> _TASK DIRECTIONS_: The data below holds a line containing "Click the undo" and a line containing "Task: Open the Transfer"; please quote exactly those two lines and every line between them, and nothing else.

*** Opening INFORMATION ***

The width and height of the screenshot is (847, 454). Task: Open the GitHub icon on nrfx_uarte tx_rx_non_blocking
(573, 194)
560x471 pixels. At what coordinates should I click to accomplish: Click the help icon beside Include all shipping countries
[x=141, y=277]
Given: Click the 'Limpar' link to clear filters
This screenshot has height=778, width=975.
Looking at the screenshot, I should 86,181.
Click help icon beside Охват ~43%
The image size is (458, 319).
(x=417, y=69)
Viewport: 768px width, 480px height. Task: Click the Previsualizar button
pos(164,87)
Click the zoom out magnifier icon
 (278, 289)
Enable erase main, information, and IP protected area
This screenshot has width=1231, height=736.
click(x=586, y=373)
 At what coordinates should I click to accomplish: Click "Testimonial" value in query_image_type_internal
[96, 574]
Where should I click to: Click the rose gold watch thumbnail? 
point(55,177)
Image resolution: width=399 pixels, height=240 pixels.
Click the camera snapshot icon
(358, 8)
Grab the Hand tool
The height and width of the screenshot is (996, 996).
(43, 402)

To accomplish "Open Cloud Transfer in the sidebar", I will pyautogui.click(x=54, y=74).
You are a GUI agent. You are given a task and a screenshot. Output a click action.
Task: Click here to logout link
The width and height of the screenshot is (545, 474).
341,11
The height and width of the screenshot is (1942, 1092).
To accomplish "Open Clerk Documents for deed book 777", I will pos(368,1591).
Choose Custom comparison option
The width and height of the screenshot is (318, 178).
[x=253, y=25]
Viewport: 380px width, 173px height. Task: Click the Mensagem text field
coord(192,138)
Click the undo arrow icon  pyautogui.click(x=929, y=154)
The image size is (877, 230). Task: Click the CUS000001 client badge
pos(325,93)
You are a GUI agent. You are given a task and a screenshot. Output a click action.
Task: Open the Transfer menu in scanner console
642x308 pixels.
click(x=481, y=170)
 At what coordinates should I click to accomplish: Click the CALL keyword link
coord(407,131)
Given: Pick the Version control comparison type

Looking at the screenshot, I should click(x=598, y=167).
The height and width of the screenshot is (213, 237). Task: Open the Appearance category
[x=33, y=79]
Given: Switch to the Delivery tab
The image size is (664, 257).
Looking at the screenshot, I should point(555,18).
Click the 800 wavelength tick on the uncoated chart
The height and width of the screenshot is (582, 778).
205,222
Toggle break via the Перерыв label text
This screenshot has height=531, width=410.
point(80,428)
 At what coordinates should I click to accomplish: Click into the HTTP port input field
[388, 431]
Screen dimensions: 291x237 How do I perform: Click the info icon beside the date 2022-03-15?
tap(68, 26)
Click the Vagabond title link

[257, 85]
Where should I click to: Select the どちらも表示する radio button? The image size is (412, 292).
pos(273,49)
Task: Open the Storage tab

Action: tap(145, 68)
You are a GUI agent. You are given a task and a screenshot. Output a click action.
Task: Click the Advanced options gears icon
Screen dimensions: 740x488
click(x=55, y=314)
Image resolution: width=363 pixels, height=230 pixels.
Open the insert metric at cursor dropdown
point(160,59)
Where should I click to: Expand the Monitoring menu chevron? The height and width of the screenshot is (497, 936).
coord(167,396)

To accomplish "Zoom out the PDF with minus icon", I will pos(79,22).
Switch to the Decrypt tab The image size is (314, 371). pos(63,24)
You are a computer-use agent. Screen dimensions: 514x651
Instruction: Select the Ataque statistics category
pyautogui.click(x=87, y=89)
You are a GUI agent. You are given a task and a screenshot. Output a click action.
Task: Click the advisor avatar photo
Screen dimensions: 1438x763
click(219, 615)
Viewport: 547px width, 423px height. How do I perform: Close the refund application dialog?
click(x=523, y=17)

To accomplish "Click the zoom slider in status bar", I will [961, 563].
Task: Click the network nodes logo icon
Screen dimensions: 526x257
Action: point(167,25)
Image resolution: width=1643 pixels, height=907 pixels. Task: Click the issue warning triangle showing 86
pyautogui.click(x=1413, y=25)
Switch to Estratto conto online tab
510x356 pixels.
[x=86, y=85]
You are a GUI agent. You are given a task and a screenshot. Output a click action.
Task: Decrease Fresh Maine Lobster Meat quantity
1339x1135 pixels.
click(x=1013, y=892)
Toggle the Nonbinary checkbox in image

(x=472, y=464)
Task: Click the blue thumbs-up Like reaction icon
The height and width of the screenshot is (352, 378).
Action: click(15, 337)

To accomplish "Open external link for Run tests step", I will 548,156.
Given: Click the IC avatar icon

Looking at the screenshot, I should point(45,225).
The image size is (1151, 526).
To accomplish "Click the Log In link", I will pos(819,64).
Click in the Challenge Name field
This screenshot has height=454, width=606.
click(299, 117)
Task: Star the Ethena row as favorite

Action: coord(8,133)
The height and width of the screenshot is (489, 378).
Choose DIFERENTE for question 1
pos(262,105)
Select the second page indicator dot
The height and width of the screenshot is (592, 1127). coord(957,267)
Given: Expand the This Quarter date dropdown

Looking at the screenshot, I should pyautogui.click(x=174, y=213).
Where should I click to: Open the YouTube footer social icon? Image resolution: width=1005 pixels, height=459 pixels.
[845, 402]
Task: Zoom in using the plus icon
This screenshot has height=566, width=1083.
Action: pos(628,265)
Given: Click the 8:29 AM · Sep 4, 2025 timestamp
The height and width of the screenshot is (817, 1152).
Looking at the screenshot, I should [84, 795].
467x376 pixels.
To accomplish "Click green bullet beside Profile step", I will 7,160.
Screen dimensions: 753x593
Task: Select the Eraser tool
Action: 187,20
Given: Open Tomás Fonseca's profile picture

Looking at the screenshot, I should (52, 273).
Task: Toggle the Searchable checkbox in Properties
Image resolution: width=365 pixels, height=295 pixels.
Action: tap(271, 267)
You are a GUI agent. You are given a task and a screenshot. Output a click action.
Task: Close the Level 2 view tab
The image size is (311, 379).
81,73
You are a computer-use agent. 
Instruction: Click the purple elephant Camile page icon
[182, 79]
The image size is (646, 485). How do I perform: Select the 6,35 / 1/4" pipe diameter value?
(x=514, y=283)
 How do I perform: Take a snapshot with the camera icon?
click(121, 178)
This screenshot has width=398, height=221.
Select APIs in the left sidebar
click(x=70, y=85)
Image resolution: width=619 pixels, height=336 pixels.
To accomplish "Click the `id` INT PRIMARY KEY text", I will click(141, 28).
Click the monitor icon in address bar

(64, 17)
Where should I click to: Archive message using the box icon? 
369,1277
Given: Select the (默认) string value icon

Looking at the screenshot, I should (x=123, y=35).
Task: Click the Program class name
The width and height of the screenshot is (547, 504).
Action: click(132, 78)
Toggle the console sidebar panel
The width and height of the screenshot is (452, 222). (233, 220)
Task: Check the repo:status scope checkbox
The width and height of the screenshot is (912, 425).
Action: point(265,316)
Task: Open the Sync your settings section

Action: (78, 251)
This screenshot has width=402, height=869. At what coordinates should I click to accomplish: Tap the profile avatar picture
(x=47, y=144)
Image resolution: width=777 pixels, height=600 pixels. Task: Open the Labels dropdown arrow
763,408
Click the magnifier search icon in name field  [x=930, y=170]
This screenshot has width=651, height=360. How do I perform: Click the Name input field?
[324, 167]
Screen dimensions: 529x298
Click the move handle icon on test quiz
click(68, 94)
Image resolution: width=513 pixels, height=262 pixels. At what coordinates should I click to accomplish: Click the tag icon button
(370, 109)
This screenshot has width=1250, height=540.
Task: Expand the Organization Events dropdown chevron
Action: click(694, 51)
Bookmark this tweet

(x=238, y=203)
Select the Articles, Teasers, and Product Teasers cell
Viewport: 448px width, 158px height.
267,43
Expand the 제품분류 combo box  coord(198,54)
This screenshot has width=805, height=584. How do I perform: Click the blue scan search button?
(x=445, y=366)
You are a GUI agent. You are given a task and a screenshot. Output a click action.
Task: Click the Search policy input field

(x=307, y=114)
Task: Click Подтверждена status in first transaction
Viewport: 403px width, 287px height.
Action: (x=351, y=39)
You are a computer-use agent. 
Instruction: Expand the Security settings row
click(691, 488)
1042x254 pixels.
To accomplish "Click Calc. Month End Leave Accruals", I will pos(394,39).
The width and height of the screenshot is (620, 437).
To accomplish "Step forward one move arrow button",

*** Closing INFORMATION ***

> _SOLUTION FOR THIS TASK_:
Click the undo arrow icon  pyautogui.click(x=929, y=154)
The image size is (877, 230). Task: Click the CUS000001 client badge
pos(325,93)
You are a GUI agent. You are given a task and a screenshot. Output a click action.
Task: Open the Transfer menu in scanner console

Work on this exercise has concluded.